In a separate agreement, Odyssey Marine and the receiver agreed to drop pending litigation against each other and to terminate their services agreement with each other. 

Kane said he is “hopeful” that the original investors in Thompson’s search-and-recovery mission — many who have died in the three decades since — finally will see a return on their money. Besides the sale of the gold and silver, Kane will be marketing numerous cultural heritage items from the shipwreck, such as a leather saddlebag, gold jewelry and a pipe, which are valued as a group at $1 million. He’ll also be selling company intellectual property as well as the salvage claim for the shipwreck. 

Manley said the coins, ingots and dust will be curated next year by geologist Bob Evans, one of the leaders of the original salvage mission and the only original crewmember who returned to the shipwreck with the Odyssey.
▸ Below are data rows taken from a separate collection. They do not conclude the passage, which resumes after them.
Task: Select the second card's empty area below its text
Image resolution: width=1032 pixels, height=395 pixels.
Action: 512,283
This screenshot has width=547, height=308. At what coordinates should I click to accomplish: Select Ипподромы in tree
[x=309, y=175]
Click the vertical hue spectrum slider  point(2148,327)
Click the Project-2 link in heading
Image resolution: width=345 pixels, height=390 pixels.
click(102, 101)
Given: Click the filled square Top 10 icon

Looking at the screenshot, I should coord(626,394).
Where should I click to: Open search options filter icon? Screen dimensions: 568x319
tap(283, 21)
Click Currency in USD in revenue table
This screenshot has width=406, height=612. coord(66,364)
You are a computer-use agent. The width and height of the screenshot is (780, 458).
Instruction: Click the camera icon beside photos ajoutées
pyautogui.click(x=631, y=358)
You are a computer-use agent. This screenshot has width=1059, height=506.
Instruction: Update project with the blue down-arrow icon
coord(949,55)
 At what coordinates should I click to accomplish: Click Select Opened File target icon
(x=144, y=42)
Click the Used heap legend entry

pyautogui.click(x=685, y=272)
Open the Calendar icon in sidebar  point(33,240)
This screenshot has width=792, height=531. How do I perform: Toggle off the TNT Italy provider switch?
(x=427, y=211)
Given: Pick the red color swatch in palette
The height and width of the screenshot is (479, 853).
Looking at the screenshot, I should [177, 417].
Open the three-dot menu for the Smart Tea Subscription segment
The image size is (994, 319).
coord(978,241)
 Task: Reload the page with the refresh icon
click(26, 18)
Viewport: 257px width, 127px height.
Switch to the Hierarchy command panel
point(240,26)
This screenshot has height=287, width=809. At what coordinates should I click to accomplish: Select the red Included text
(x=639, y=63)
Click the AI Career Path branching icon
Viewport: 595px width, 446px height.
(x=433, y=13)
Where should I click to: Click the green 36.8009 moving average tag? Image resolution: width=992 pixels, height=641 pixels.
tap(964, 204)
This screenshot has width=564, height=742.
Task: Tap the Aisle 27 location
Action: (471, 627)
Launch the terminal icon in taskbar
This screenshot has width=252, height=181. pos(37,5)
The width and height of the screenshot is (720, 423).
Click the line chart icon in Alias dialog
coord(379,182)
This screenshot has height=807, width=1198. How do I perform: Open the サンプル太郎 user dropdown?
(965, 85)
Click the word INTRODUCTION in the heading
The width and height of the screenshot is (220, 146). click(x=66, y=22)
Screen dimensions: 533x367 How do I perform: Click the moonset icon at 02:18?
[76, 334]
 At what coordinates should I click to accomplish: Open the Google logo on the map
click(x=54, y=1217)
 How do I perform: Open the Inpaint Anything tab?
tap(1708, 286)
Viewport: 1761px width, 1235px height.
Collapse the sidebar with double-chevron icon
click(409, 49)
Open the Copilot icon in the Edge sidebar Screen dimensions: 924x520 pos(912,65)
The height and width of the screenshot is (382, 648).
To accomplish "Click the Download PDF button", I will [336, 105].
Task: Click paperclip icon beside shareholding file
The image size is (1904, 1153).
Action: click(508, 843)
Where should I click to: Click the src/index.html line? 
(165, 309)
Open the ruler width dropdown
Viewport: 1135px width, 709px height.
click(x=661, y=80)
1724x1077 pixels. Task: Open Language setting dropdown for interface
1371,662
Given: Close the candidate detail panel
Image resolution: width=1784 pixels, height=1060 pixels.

Manley expects some of the gold coins could be on the market by spring. 

“The initial focus will be the gold coins coming to market,” he said. “That’s the largest piece of the treasure as a group value-wise.” 

He believes there may be “some very unusual, rare coins” among them, but that won’t be known until they are curated. The coins include 710 Philadelphia Mint gold coins, 1,956 San Francisco Mint gold coins and 216 pioneer gold coins.

“Fleshing that out is exciting as a coin collector and also important economically,” Manley said. He said the sale of the coins would take several years. 

Manley doesn’t plan to melt down any of the ingots as his company did with some from the first recovery. He said he and his partners expect to keep many of the ingots for themselves.

He’s also excited about the silver coins. He said they include 9,670 dimes, 646 quarter dollars and 381 half dollars, as well as more than 1,500 foreign coins. He said the foreign coins include an 1855 and an 1856 Australian Queen Elizabeth gold sovereign. 

“They look like they were made yesterday,” he said.

Manley said the gold dust likely will be sold in small pinch sizes, and any gold nuggets within the dust would be sold separately.